Request:
Quote the material verbatim, beginning at the line containing "Task: Click the Black color swatch" and ending at the line containing "tap(98, 174)", with both of those lines included.

Exercise data:
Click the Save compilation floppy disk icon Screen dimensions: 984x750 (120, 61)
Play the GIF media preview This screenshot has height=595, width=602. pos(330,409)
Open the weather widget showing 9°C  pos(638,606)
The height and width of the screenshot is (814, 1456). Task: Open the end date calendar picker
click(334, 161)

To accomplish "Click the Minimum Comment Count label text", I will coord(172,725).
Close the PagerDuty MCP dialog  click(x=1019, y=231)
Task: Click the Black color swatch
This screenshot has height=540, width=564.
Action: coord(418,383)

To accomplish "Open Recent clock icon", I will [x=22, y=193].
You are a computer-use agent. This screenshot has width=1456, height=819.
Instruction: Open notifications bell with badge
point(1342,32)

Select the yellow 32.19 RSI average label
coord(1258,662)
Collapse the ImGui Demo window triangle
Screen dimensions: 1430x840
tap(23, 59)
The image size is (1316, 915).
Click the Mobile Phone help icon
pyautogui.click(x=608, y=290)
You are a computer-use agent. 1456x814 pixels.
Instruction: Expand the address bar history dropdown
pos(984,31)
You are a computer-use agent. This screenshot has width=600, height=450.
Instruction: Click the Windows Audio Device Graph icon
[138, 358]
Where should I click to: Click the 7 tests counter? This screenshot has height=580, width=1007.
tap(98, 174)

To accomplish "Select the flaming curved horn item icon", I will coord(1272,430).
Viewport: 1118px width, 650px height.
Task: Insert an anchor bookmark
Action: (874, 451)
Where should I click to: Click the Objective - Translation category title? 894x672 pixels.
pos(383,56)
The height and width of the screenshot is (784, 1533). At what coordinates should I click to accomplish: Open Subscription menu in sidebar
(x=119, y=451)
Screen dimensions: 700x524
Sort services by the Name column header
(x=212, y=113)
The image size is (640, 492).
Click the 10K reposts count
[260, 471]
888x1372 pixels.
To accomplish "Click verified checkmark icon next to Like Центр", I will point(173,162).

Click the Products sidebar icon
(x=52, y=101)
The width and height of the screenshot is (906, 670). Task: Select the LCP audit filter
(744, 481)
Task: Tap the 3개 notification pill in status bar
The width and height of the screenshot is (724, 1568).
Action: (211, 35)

Finished answer:
Task: Click the Black color swatch
This screenshot has height=540, width=564.
Action: coord(418,383)

To accomplish "Open Recent clock icon", I will [x=22, y=193].
You are a computer-use agent. This screenshot has width=1456, height=819.
Instruction: Open notifications bell with badge
point(1342,32)

Select the yellow 32.19 RSI average label
coord(1258,662)
Collapse the ImGui Demo window triangle
Screen dimensions: 1430x840
tap(23, 59)
The image size is (1316, 915).
Click the Mobile Phone help icon
pyautogui.click(x=608, y=290)
You are a computer-use agent. 1456x814 pixels.
Instruction: Expand the address bar history dropdown
pos(984,31)
You are a computer-use agent. This screenshot has width=600, height=450.
Instruction: Click the Windows Audio Device Graph icon
[138, 358]
Where should I click to: Click the 7 tests counter? This screenshot has height=580, width=1007.
tap(98, 174)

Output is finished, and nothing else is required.